Instructions for the task: Pictures should not appear in the copy; the records themselves must be written out exactly.

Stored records

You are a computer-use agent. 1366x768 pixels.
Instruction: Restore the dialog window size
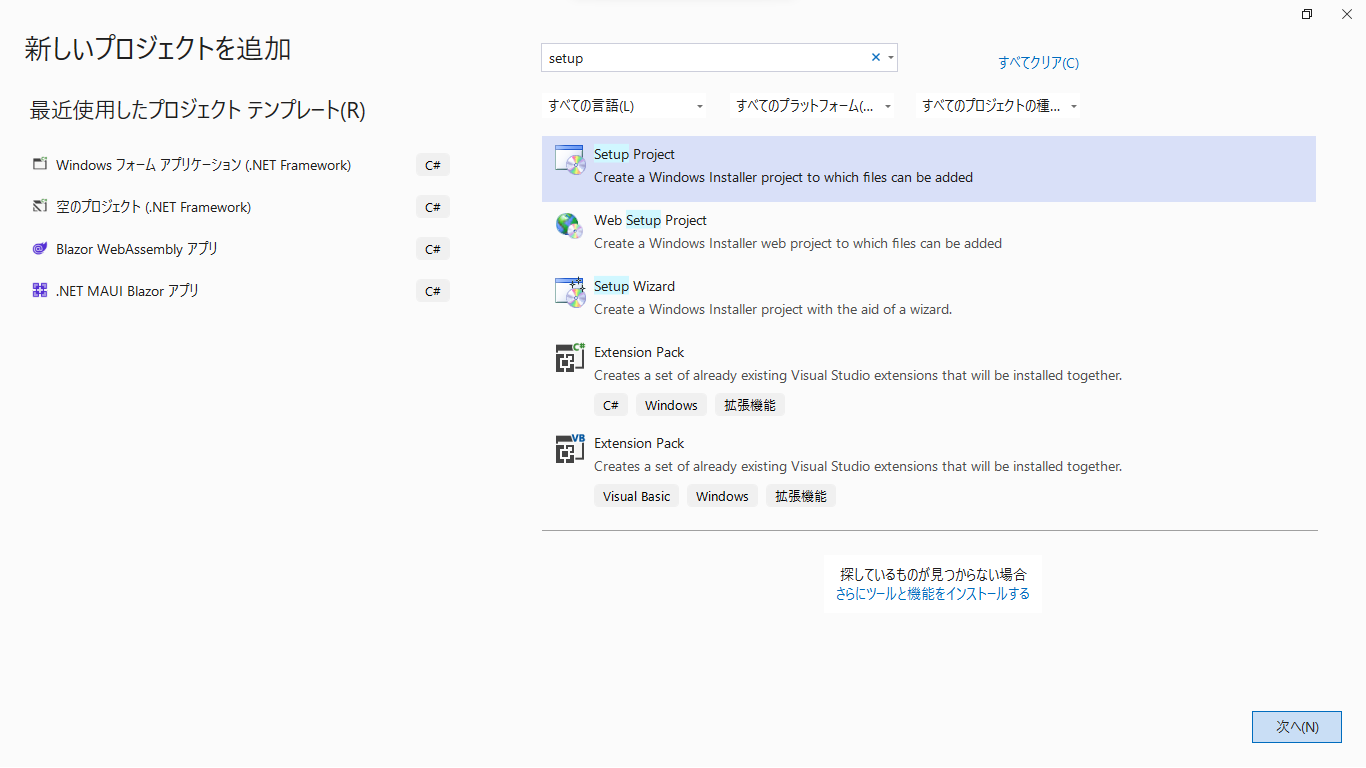click(1307, 14)
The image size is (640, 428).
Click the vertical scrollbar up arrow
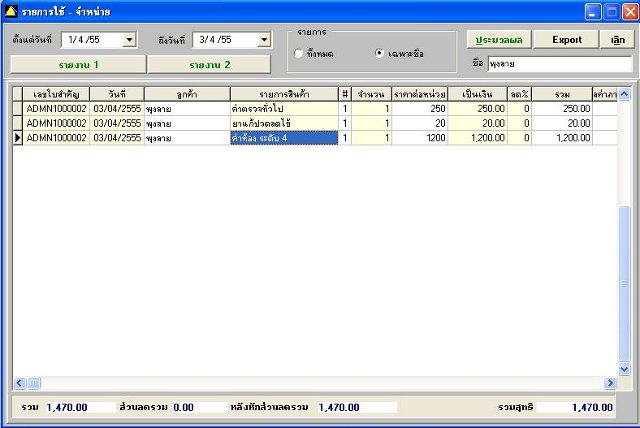pyautogui.click(x=624, y=94)
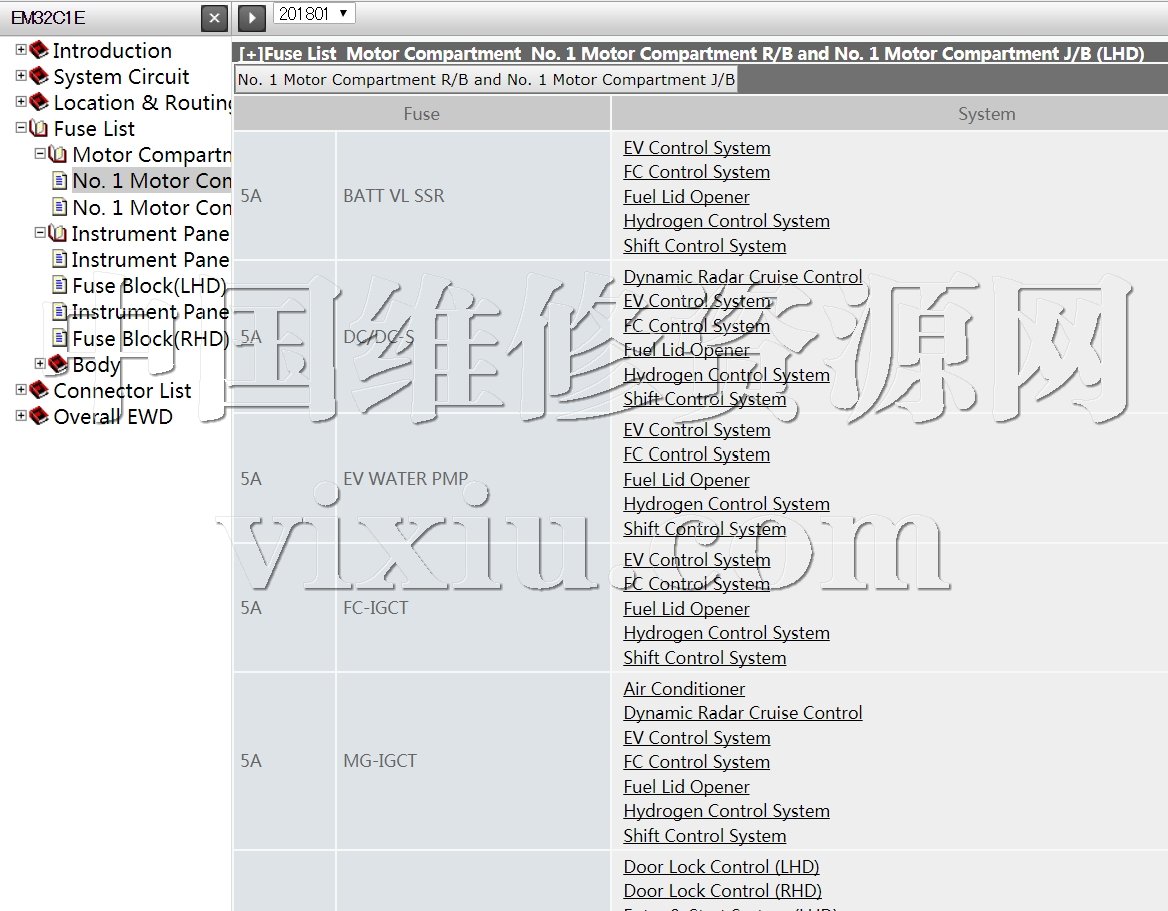Select the No. 1 Motor Compartment R/B and J/B tab

click(486, 80)
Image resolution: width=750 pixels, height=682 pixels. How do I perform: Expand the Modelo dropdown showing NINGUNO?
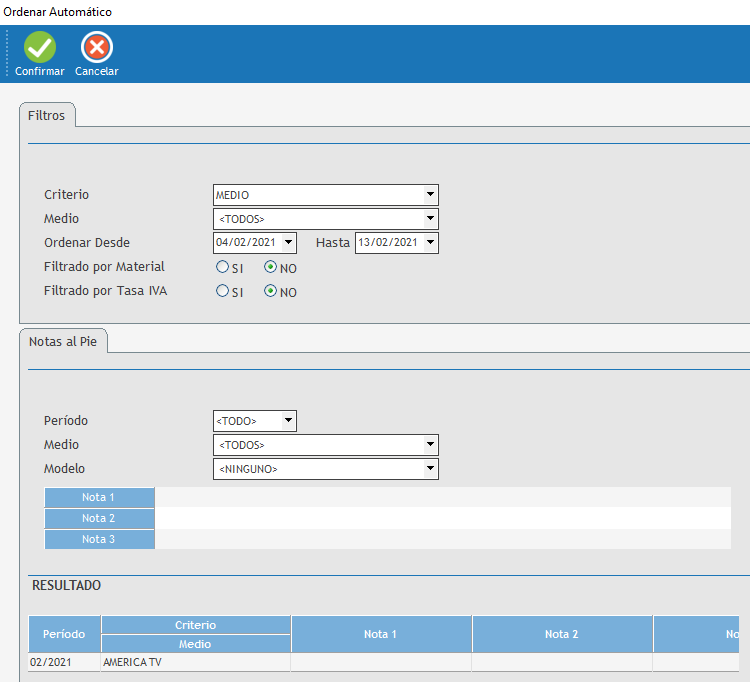pos(430,469)
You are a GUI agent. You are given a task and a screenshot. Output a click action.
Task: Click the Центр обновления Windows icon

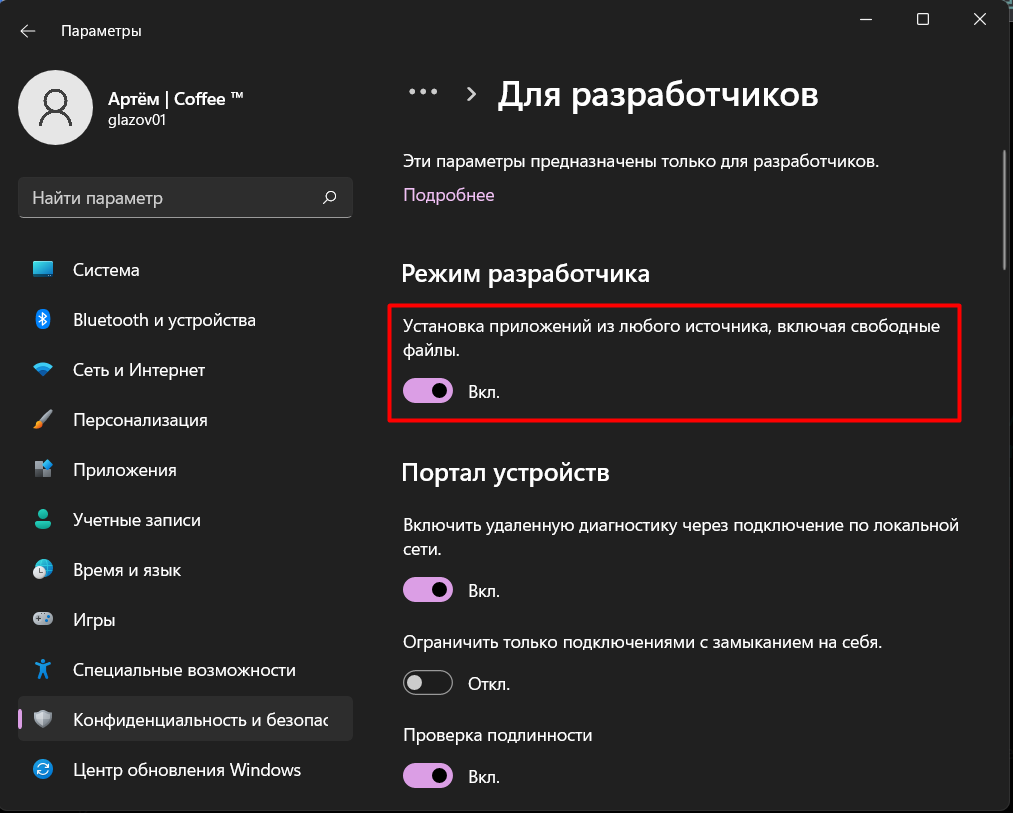[x=42, y=770]
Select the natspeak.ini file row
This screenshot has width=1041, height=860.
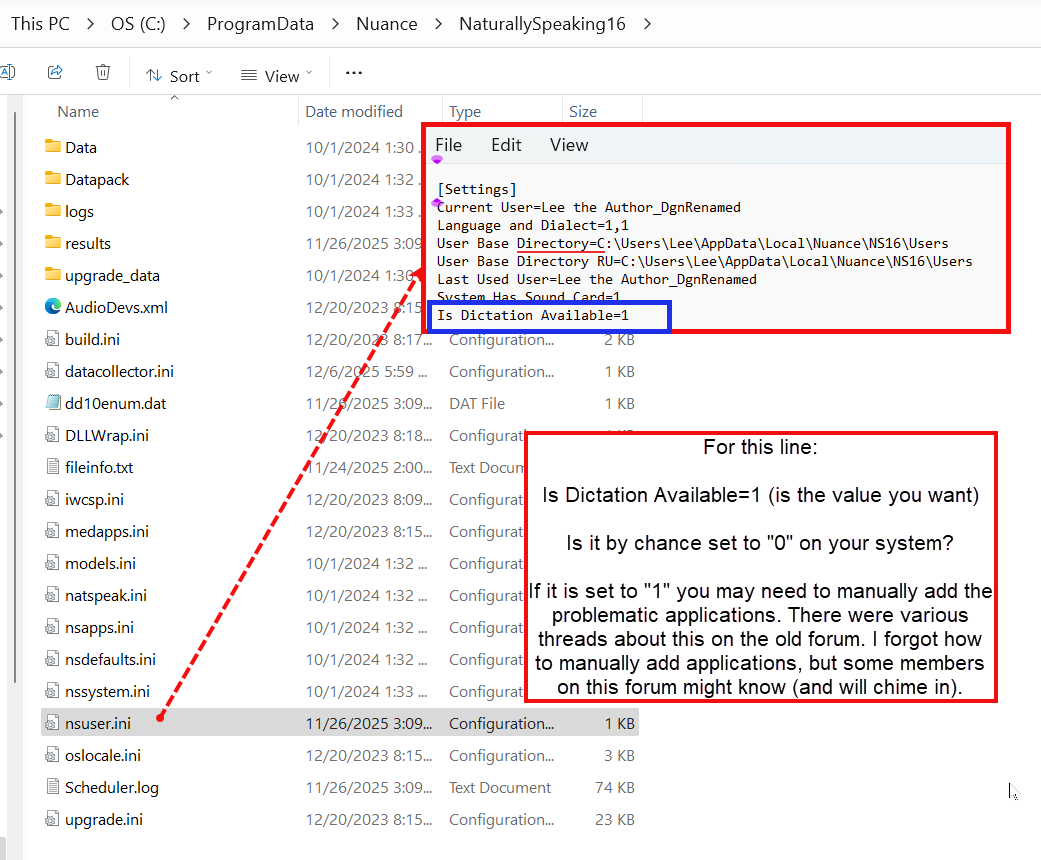coord(106,595)
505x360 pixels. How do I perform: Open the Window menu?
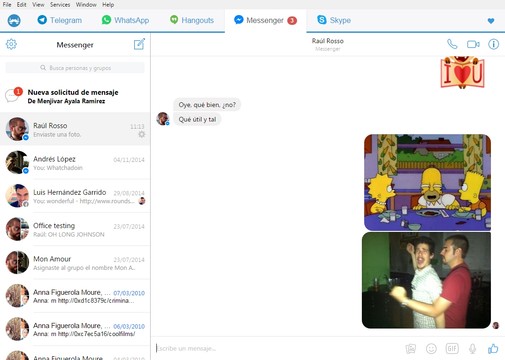coord(86,5)
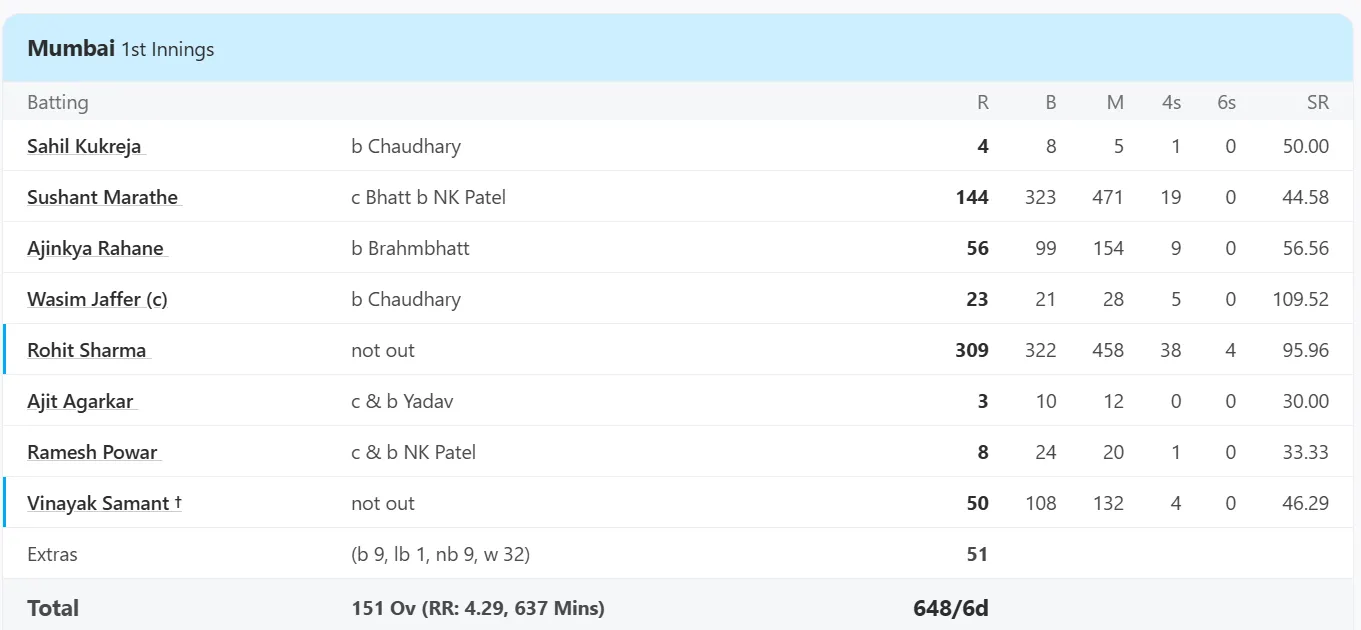Open Sushant Marathe player profile
This screenshot has height=630, width=1361.
point(103,197)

Your response:
You are a computer-use agent. 1366x768 pixels.
Instruction: Restore the dialog window size
click(1307, 14)
The image size is (640, 428).
Click the vertical scrollbar up arrow
pyautogui.click(x=624, y=94)
Select the No. 1 Motor Compartment R/B and J/B tab

click(486, 80)
Image resolution: width=750 pixels, height=682 pixels. How do I perform: Expand the Modelo dropdown showing NINGUNO?
pos(430,469)
You are a GUI agent. You are given a task and a screenshot. Output a click action.
Task: Click the Центр обновления Windows icon

[x=42, y=770]
Select the natspeak.ini file row
This screenshot has width=1041, height=860.
coord(106,595)
505x360 pixels. How do I perform: Open the Window menu?
coord(86,5)
Open Sushant Marathe player profile
This screenshot has height=630, width=1361.
point(103,197)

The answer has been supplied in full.